Dalam sidang putusan yang berlangsung di Pengadilan Militer III-16 Makassar, Rabu (1/10/2025), majelis hakim yang dipimpin Mayor CHK Yanuar Dwi Prasetyo menjatuhkan vonis 2 tahun 6 bulan penjara serta pemecatan dari dinas militer kepada terdakwa, Pratu Sandi (NRP 31.21.049.1460.402).
Sidang berlangsung lebih dari lima jam. Sekitar 80 halaman putusan dibacakan di hadapan keluarga korban, pengunjung, dan pihak militer.

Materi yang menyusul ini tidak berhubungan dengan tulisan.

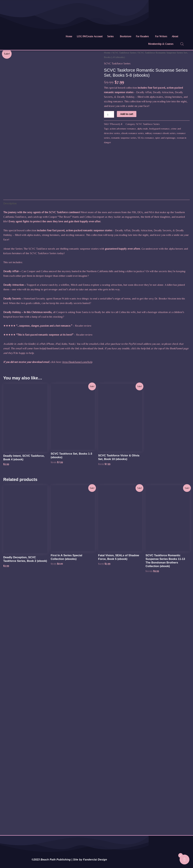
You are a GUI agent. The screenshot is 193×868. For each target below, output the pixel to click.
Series (110, 36)
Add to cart (127, 114)
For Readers (142, 36)
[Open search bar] (182, 44)
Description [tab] (10, 203)
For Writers (161, 36)
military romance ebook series (160, 133)
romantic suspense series (123, 138)
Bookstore (126, 36)
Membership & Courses (161, 44)
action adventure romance (123, 128)
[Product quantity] (109, 114)
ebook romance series (133, 133)
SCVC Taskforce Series (124, 53)
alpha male (143, 128)
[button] (111, 36)
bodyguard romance (159, 128)
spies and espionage (165, 138)
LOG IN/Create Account (90, 36)
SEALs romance (146, 138)
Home (69, 36)
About (175, 36)
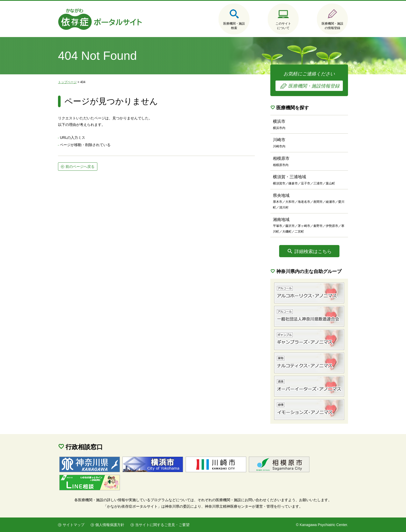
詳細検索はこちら (313, 251)
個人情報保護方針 (110, 525)
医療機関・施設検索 (234, 26)
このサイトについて (283, 26)
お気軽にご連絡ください (309, 81)
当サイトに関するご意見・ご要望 (162, 525)
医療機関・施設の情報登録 (332, 26)
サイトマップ (74, 525)
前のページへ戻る (80, 167)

Namun, yang tersisa justru amarah dan kekecewaan.
Cuma dikasih hukum dua tahun. Ini pembunuhan, bukan perkara kecil. Dimana hati nurani penegak hukum? ujar salah satu keluarga korban dengan penuh emosi.

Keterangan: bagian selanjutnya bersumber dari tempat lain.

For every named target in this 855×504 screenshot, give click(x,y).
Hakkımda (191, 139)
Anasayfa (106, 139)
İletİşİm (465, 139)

Mereka menilai hukuman terlalu ringan untuk perbuatan yang menewaskan seorang prajurit muda, sekaligus mengabaikan fakta bahwa penganiayaan dilakukan berulang kali terhadap tujuh prajurit sekaligus.
Satu Tersangka, Banyak Pertanyaan
Keluarga korban juga menuding ada kejanggalan dalam proses hukum.
Menurut mereka, penganiayaan tidak dilakukan seorang diri.
- Iklan Google -
Kenapa hanya ada satu tersangka? Padahal jelas ada lebih dari satu yang harus bertanggung jawab, tegas pihak keluarga.
Mereka bahkan membandingkan kasus ini dengan peristiwa lalu lintas yang melibatkan aparat: “Waktu ada ojol ditabrak polisi, bukan hanya pelaku langsung, tapi semua yang terkait ikut diperiksa. Kenapa sekarang berbeda?”
Respons Kodam XIV Hasanuddin
Menanggapi sorotan publik, Kapendam Kodam XIV Hasanuddin, Kolonel Budi Wirman, menyatakan pihaknya menghormati putusan pengadilan.
Kodam menghargai dan menerima keputusan. Bagi yang merasa kurang puas silakan menempuh jalur sesuai mekanisme peradilan yang berlaku, ujarnya (2/10/2025).
Vonis Ringan, Luka Panjang
Dalam amar putusannya, majelis hakim menyatakan terdakwa terbukti melanggar Pasal 26 KUHPM serta Pasal 190 ayat (1), (3), dan (4) UU Nomor 31 Tahun 1997 tentang Peradilan Militer.
Hukuman pokok yang dijatuhkan berupa penjara 2 tahun 6 bulan serta pemberhentian tidak hormat dari dinas TNI AD.
Namun, vonis ini dianggap jauh dari rasa keadilan.
Publik menilai penganiayaan yang merenggut nyawa Prada Reski bukan sekadar pelanggaran disiplin, melainkan tindak pidana serius yang merusak moral satuan dan mencoreng wajah militer di mata masyarakat.
Kekerasan Berulang di Lingkungan Militer
Kasus Prada Reski bukan yang pertama. Laporan mengenai praktik kekerasan di tubuh militer kerap muncul, mulai dari kekerasan fisik dalam pendidikan hingga penganiayaan di dalam kesatuan.
Namun, sebagian besar berakhir dengan vonis ringan.
Pola ini menimbulkan pertanyaan lebih besar: sejauh mana konsistensi peradilan militer dalam menegakkan hukum? Apakah mekanisme internal cukup menjawab tuntutan keadilan publik, atau justru memperkuat impunitas?
Menanti Langkah Lanjutan
Keluarga korban menyatakan akan menempuh banding.
Mereka juga mendesak Mabes TNI dan Presiden turun tangan untuk membuka tabir kematian Prada Reski.
Bagi keluarga, ini bukan sekadar soal hukuman angka tahun, tetapi harga diri dan nyawa seorang anak bangsa.
Kekecewaan keluarga mencerminkan keresahan masyarakat yang lebih luas: praktik kekerasan di lingkungan militer tak boleh lagi dibiarkan berlalu dengan hukuman ringan.
Kini, perhatian publik tertuju pada banding yang akan diajukan keluarga korban—dan apakah kali ini keadilan benar-benar bisa ditegakkan.